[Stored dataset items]
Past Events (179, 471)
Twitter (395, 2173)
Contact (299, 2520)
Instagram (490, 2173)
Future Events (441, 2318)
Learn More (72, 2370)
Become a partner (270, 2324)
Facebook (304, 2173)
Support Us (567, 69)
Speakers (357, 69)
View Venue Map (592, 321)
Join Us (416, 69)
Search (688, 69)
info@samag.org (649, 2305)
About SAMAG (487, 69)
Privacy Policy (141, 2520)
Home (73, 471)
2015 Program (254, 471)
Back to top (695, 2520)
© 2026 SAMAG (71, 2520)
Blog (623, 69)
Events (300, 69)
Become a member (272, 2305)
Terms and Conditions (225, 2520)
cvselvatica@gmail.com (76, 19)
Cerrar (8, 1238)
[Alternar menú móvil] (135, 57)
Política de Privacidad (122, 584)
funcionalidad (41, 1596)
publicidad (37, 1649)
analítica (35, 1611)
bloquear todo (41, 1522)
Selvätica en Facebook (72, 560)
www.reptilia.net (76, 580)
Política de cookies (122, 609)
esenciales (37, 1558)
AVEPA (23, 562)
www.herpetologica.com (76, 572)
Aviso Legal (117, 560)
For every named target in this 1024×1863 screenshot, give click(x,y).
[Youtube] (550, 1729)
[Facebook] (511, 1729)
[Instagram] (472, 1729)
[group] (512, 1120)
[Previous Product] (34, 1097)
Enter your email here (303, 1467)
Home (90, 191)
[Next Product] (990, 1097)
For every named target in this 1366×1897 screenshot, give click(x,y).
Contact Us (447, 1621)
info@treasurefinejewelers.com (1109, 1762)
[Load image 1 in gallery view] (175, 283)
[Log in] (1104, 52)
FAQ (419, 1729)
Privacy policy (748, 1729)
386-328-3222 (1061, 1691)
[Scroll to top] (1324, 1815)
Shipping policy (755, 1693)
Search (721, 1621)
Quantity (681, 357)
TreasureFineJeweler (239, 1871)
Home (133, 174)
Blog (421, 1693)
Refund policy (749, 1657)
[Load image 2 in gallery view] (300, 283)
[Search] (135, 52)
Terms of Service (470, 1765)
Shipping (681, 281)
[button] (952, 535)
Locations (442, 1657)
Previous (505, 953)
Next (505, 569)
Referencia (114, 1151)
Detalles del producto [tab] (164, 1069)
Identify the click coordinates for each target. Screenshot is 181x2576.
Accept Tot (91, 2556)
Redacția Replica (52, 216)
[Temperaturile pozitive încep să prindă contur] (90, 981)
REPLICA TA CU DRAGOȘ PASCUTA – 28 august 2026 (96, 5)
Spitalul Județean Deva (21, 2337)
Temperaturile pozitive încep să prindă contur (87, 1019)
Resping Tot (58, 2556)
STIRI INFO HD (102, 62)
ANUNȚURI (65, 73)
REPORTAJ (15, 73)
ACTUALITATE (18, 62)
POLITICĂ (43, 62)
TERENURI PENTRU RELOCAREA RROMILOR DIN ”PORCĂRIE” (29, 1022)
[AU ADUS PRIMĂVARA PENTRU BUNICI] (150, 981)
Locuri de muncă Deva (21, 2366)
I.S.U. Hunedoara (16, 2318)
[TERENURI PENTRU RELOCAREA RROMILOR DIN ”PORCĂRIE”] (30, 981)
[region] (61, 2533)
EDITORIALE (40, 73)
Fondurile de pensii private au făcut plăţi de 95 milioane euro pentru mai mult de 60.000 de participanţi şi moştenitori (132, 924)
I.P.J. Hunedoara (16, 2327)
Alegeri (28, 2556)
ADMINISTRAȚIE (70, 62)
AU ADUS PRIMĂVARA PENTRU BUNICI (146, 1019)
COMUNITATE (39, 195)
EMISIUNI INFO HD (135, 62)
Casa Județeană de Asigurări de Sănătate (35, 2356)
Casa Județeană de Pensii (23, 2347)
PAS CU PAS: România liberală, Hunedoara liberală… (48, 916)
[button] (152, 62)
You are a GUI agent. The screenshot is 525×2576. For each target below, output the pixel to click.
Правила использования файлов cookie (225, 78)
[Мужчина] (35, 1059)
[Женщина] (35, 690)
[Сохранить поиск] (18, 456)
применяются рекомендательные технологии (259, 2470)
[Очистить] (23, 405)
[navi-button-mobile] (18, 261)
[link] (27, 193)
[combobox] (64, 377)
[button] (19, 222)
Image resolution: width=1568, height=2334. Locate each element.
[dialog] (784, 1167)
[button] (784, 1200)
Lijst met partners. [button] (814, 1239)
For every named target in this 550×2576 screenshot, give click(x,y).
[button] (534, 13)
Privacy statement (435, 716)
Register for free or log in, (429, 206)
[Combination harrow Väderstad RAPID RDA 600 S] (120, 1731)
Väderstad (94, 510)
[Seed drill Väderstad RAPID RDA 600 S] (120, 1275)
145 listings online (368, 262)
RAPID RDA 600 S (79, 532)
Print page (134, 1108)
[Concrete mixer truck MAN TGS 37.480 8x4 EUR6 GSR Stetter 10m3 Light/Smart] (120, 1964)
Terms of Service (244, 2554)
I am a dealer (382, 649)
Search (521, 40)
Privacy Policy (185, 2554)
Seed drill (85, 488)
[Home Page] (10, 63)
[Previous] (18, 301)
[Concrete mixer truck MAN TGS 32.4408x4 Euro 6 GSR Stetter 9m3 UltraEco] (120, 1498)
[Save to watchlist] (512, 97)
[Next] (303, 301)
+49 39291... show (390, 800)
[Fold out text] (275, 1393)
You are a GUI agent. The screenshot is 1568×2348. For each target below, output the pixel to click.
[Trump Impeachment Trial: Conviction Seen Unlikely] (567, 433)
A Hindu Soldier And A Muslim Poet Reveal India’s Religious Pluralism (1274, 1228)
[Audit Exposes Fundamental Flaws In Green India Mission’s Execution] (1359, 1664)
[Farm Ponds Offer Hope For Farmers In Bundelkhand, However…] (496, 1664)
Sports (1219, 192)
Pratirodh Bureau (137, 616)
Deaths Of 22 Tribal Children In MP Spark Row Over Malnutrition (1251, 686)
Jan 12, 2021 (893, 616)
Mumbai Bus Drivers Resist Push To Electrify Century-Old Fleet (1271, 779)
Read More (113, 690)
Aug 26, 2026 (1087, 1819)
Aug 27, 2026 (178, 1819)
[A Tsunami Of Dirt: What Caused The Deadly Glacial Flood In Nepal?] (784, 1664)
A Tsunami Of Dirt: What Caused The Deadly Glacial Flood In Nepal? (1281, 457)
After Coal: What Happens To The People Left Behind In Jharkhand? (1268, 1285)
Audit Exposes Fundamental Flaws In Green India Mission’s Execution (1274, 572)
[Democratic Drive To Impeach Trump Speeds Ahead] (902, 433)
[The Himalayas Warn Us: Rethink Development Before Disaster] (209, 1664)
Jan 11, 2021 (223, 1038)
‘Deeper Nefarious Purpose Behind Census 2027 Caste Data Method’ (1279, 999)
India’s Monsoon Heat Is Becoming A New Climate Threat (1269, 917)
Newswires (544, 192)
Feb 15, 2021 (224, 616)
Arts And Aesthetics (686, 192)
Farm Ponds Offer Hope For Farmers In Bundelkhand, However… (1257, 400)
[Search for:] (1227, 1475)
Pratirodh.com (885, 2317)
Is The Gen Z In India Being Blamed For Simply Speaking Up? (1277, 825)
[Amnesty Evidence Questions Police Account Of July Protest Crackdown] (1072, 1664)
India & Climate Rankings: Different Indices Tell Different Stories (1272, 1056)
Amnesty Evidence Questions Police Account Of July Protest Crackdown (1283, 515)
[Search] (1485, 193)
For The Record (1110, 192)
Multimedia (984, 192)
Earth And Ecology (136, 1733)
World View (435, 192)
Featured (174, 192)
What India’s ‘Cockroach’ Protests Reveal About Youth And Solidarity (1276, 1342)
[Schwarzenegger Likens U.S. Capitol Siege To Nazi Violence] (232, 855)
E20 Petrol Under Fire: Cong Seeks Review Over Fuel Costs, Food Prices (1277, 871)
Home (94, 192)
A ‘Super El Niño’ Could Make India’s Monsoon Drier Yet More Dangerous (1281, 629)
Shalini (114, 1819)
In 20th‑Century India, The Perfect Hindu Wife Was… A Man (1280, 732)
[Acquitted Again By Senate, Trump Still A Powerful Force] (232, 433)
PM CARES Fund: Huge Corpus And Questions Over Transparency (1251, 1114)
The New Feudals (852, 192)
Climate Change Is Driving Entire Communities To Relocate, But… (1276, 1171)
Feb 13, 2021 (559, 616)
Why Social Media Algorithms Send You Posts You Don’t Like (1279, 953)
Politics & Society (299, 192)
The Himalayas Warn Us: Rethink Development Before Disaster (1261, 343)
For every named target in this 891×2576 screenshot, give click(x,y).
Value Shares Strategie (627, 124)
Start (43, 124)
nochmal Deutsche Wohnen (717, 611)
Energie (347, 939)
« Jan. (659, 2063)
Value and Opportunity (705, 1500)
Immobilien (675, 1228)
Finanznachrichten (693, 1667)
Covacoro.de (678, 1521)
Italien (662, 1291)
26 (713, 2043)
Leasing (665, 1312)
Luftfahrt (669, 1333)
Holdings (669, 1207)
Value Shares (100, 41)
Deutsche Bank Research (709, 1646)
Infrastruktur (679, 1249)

▸ **What to do**: When the line with "Detalles del producto [tab] (164, 1069)" is reached in the data above, start copying there, and copy each line exactly until the line with "EDITORIALE (40, 73)" has been copied; copy nothing else.

▸ **Result of this task**:
Detalles del producto [tab] (164, 1069)
Identify the click coordinates for each target. Screenshot is 181x2576.
Accept Tot (91, 2556)
Redacția Replica (52, 216)
[Temperaturile pozitive încep să prindă contur] (90, 981)
REPLICA TA CU DRAGOȘ PASCUTA – 28 august 2026 (96, 5)
Spitalul Județean Deva (21, 2337)
Temperaturile pozitive încep să prindă contur (87, 1019)
Resping Tot (58, 2556)
STIRI INFO HD (102, 62)
ANUNȚURI (65, 73)
REPORTAJ (15, 73)
ACTUALITATE (18, 62)
POLITICĂ (43, 62)
TERENURI PENTRU RELOCAREA RROMILOR DIN ”PORCĂRIE” (29, 1022)
[AU ADUS PRIMĂVARA PENTRU BUNICI] (150, 981)
Locuri de muncă Deva (21, 2366)
I.S.U. Hunedoara (16, 2318)
[TERENURI PENTRU RELOCAREA RROMILOR DIN ”PORCĂRIE”] (30, 981)
[region] (61, 2533)
EDITORIALE (40, 73)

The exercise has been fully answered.